**Problem**
Reproduce exactly the run of lines that begins with the one containing "Screen dimensions: 980x321" and ends with the last line of the records, omitting pictures.

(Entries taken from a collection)
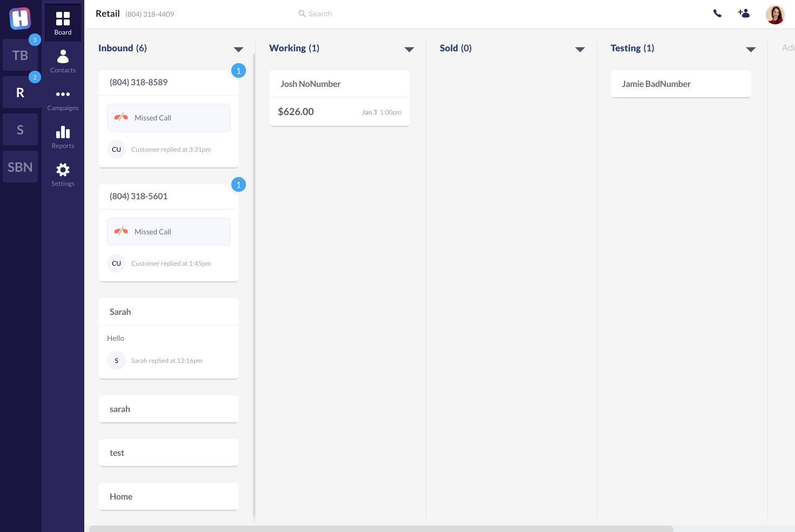The height and width of the screenshot is (532, 795).
Task: Open the Campaigns section
Action: click(63, 99)
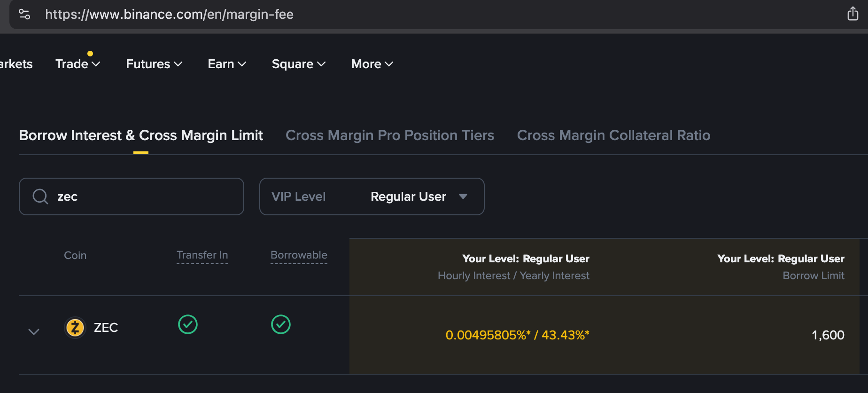Switch to Cross Margin Pro Position Tiers tab

click(390, 135)
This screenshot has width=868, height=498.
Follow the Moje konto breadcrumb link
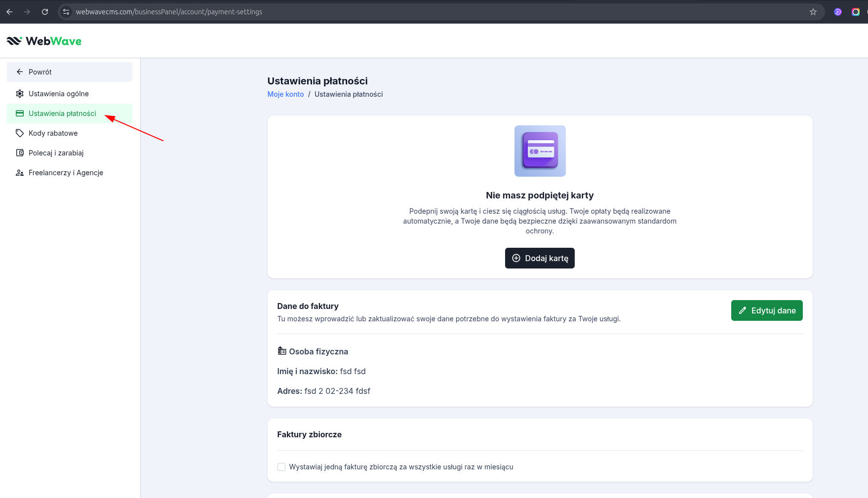285,94
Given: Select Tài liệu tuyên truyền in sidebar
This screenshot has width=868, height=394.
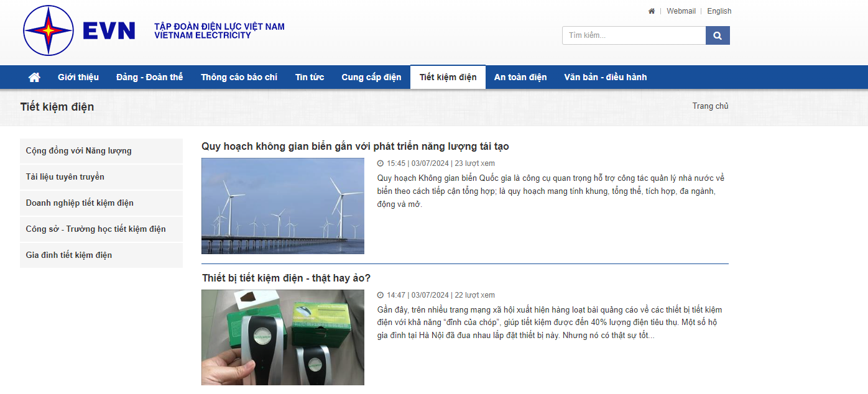Looking at the screenshot, I should click(65, 177).
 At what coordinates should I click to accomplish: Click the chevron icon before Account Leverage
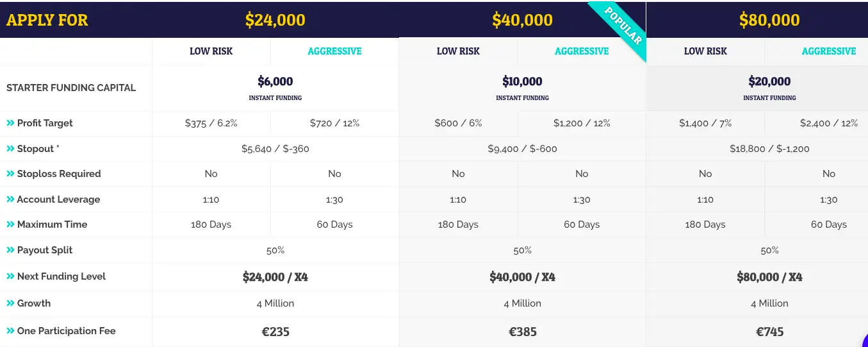[x=10, y=199]

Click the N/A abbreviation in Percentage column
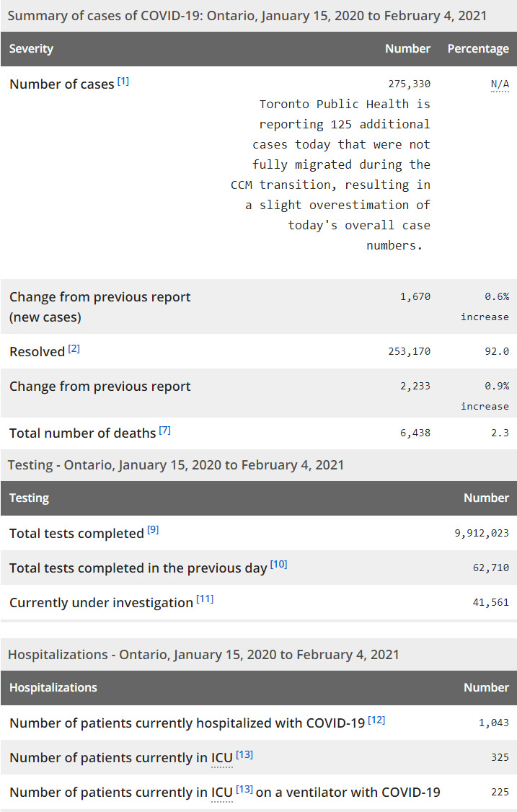click(500, 84)
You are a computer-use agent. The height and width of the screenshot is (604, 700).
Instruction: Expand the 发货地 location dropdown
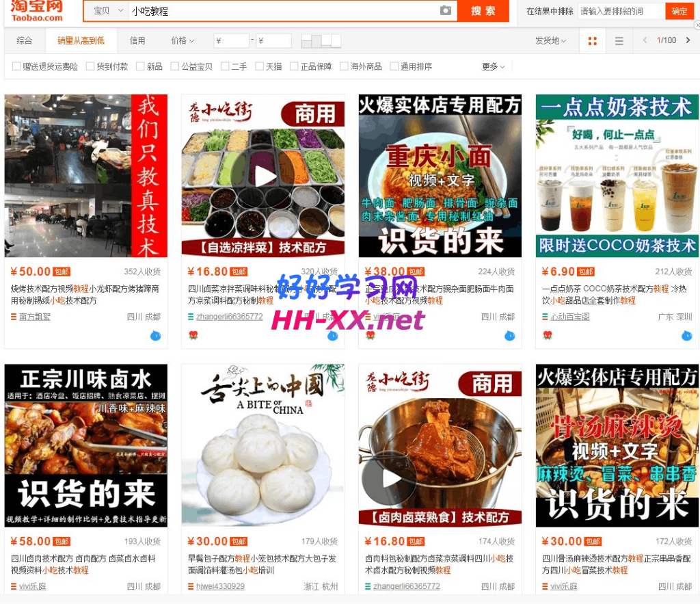(550, 41)
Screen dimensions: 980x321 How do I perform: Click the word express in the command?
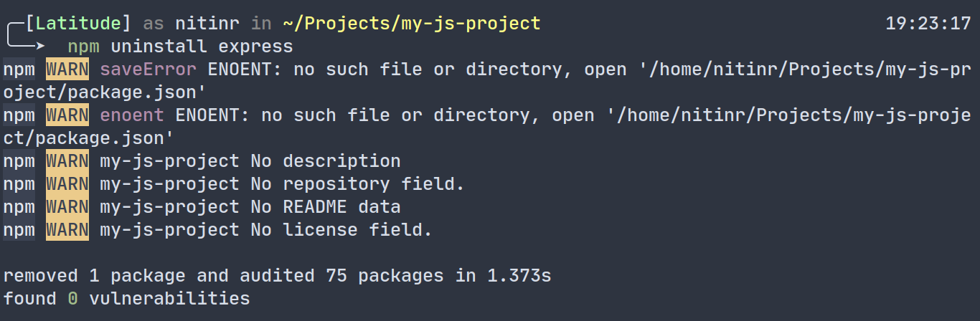click(x=261, y=47)
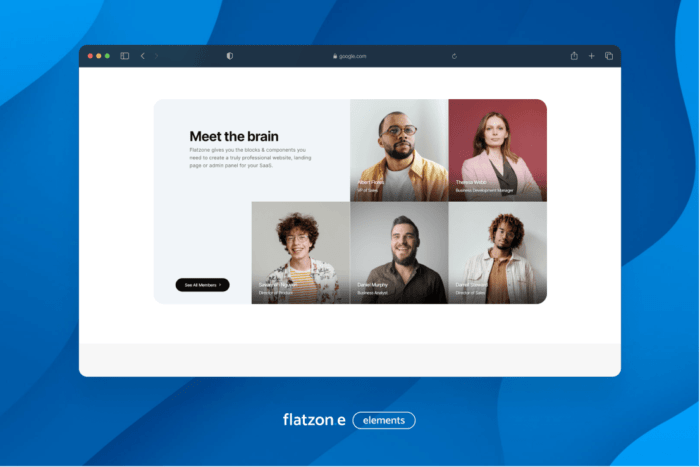Go back with the browser back arrow
700x467 pixels.
(x=142, y=56)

**Written solution**
Screen dimensions: 980x321 How do I perform: Click the word express in the command?
click(x=261, y=47)
Go back with the browser back arrow
700x467 pixels.
(x=142, y=56)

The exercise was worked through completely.